### PASSAGE GIVEN
Builds and uses a SAME decoder graph for a target rig. Constructs a per-rig graph of nodes (bones + synthesized end joints), computes aligned rest geometry and normalized features, tiles features for batched input, and converts decoder outputs (root trajectory + 6D rotations per node) into a Clip of target bone local transforms.
using System;
using System.Collections.Generic;
using System.Numerics;
using HumanoidRetargeter.Mapping;
using HumanoidRetargeter.Maths;
using HumanoidRetargeter.Skeleton;
using HumanoidRetargeter.Solve;
using HumanoidRetargeter.Target;
namespace HumanoidRetargeter.Dl;
using Vector3 = System.Numerics.Vector3; // s&box compat: shadow engine's global-namespace Vector3 (see Code/HumanoidRetargeter/Assembly.cs)
/// <summary>
/// The target-skeleton graph the SAME decoder is conditioned on, plus everything needed to
/// turn decoder output back into target-rig bone locals.

### DATA EXCERPT
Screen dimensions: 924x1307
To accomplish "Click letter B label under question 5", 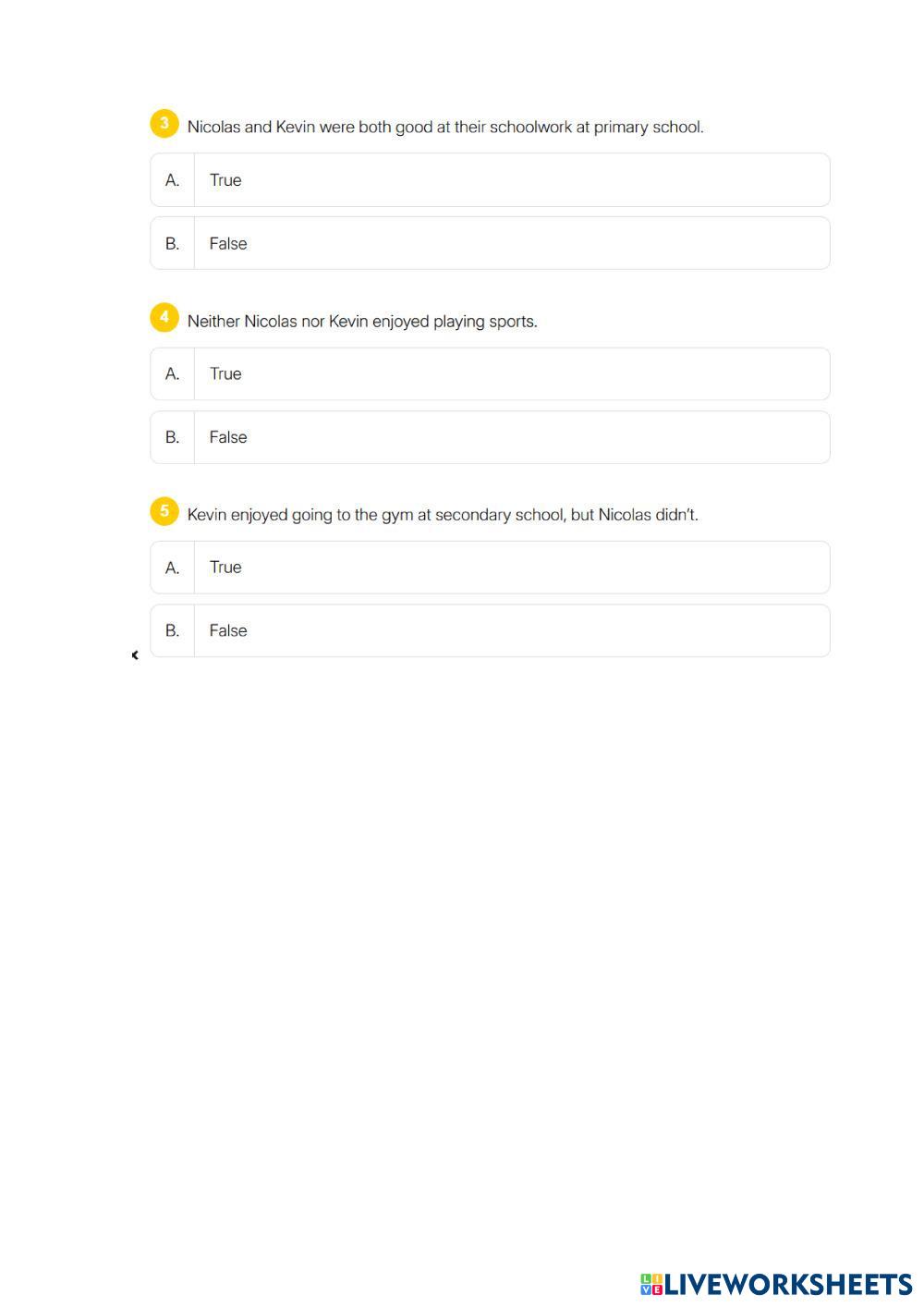I will [x=173, y=630].
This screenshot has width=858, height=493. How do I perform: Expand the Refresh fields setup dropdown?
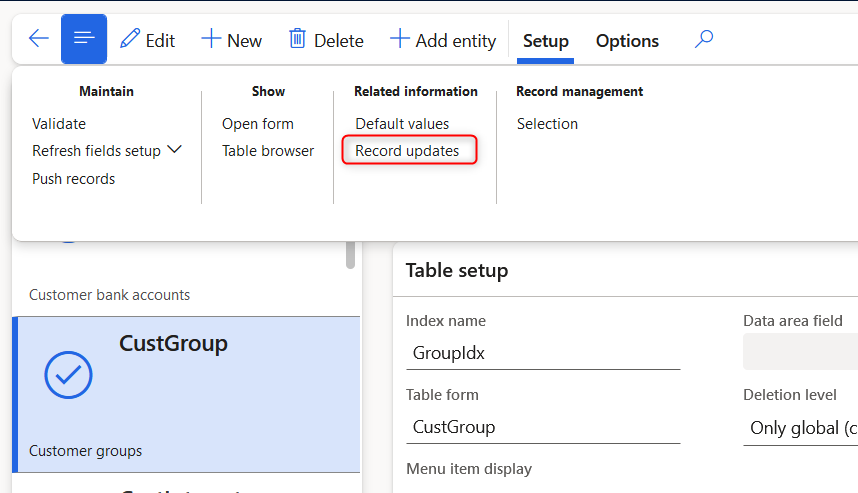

### GIVEN PROBLEM A
How would you condense the paragraph that begins "Builds and uses a SAME decoder graph" in the decoder code above into a short list that keeps its main facts?
### GIVEN PROBLEM B
Can you extract the decoder code verbatim from "Builds and uses" to "bone local transforms."?

### COMPLETE OUTPUT A
- Builds and uses a SAME decoder graph for a target rig.
- Constructs a per-rig graph of nodes: bones plus synthesized end joints.
- Computes aligned rest geometry and normalized features.
- Tiles the features for batched input.
- Converts decoder outputs (root trajectory plus 6D rotations per node) into a Clip of target bone local transforms.

### COMPLETE OUTPUT B
Builds and uses a SAME decoder graph for a target rig. Constructs a per-rig graph of nodes (bones + synthesized end joints), computes aligned rest geometry and normalized features, tiles features for batched input, and converts decoder outputs (root trajectory + 6D rotations per node) into a Clip of target bone local transforms.